LawFlash

Sarbanes-Oxley and PCAOB Survive Challenge; SEC Oversight Strengthened

July 01, 2010

The Public Company Accounting Oversight Board (“PCAOB” or “Board”), a private, nonprofit corporation that regulates auditors of public companies, will continue operations following the Supreme Court’s determination that board members were too far removed from Presidential oversight. The case, Free Enterprise Fund v. Public Company Accounting Oversight Bd., No. 08-861, slip op. at 10 (U.S. June 28, 2010), began as a challenge to the constitutionality of the Sarbanes-Oxley Act and the PCAOB under the Appointments Clause (Art. II, §2, cl. 2) and separation of powers. Id. at 6.

The Court ruled, 5-4, that the PCAOB’s tenure structure did violate the separation of powers requirement, did not violate the Appointments Clause, and could be cured without invalidating either Sarbanes-Oxley or the PCAOB. Instead, it merely found unconstitutional the tenure protections insulating PCAOB members from removal by the SEC at will.

The PCAOB’s Dual-Layer Protection

The Sarbanes-Oxley Act, among other things, created the PCAOB as a non-governmental board modeled on self-regulatory organizations such as the New York Stock Exchange.

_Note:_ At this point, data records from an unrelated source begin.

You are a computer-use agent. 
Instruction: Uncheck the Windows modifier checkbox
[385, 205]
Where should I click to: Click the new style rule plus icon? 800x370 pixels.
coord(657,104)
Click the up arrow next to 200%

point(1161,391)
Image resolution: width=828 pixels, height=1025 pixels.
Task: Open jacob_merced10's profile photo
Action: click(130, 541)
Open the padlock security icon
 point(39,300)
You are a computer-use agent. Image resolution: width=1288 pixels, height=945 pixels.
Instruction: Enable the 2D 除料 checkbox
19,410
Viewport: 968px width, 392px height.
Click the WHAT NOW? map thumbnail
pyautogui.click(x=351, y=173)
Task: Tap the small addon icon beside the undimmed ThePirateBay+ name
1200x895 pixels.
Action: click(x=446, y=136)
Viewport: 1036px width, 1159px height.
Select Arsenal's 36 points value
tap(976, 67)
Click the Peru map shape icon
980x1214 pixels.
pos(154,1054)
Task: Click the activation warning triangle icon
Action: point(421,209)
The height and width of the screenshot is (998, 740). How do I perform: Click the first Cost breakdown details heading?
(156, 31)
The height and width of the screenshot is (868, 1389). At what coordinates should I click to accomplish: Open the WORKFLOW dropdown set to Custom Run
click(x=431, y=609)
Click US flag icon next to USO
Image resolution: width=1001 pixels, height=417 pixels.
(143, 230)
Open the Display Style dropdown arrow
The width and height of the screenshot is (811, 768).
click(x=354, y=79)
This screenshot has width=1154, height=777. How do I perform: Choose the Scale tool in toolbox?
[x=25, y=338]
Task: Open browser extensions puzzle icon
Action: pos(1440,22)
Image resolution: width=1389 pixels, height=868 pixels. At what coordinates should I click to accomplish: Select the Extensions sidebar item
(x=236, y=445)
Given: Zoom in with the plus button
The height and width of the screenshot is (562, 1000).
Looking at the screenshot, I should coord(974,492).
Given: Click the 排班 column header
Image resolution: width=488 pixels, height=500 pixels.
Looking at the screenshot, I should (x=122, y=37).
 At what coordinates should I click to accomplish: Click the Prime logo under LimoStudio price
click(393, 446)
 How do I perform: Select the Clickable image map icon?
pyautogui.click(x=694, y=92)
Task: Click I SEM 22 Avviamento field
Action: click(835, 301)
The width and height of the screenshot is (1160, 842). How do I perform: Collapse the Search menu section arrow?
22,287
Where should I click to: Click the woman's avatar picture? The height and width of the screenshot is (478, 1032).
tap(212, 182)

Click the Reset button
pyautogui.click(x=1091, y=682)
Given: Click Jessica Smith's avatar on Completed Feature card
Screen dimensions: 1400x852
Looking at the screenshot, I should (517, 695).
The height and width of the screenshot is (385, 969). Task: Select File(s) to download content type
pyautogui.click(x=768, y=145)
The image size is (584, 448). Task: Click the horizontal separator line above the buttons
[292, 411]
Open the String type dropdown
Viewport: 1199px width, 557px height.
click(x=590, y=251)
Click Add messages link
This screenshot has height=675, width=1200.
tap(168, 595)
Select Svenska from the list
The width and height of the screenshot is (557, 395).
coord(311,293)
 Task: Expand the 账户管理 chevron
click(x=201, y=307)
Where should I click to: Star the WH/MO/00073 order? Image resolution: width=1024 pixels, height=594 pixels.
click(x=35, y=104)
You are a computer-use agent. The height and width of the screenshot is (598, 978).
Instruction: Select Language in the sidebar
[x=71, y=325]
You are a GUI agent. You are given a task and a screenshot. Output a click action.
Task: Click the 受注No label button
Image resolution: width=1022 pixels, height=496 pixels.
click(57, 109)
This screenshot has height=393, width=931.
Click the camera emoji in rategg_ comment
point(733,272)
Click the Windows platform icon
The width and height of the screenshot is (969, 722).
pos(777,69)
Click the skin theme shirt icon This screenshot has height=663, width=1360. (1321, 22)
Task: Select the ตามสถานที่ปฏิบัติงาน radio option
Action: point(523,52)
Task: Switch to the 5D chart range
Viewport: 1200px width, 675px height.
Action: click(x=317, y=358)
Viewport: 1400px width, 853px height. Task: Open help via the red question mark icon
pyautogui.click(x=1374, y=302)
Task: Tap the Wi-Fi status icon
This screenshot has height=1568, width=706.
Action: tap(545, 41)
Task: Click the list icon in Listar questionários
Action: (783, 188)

The PCAOB was given broad responsibilities, including enforcing the Sarbanes-Oxley Act, the securities laws, the SEC’s rules, its own rules, and professional accounting standards. The Board itself can issue severe sanctions in its disciplinary proceedings, up to and including the permanent revocation of a firm’s registration, a permanent ban on a person’s associating with any registered firm, and penalties of up to $15 million.

To avoid political influence, Board members were to be appointed to five-year terms by the SEC and were removable only for good cause, subject to a formal process (including a right to judicial review). See 5 U. S. C. §§554(a), 556(a), 557(a), (c)(B); 15 U. S. C. §78y(a)(1). SEC commissioners similarly cannot be removed except for “inefficiency, neglect of duty, or malfeasance in office.” See Humphrey’s Executor v. United States, 295 U. S. 602, 620 (1935) (internal quotation marks omitted). PCAOB members were accordingly protected from Presidential review by two layers: (1) the good cause and process requirements of Sarbanes-Oxley; and (2) the strong protections provided to the commissioners appointing them.

The Dual For-Cause Limitation on Removal of Board Members Is Unconstitutional

Although neither the protection afforded PCAOB members nor the protection afforded SEC commissioners is alone an unconstitutional limitation upon the President’s authority, the Court had never before considered them in combination. As a matter of first impression, then, the Court was obliged to consider whether two layers of protection violated the principle that Article II confers on the President “the general administrative control of those executing the laws.” See Myers v. United States, 272 U.S. 52, 164 (1926).

Sarbanes-Oxley not only protected Board members from removal except for good cause, but withdrew from the President any decision on whether that good cause exists. The Court therefore ruled that it violated the fundamental principle that the President “cannot delegate ultimate responsibility or the active obligation to supervise that goes with it,” because Article II “makes a single President responsible for the actions of the Executive Branch.” Clinton v. Jones, 520 U. S. 681, 712-13 (1997) (Breyer, J., concurring). The Court even quoted Truman’s famous observation: “The buck stops with the president.” Free Enterprise Fund, slip op. at 17.

In essence, the Court has found a constitutional requirement that either the President or an officer over whom he has direct control must be able to remove primary regulators at will. The Court determined that the PCAOB’s tenure protections violated this principle and that the SEC must have broad discretion to remove PCAOB members at will.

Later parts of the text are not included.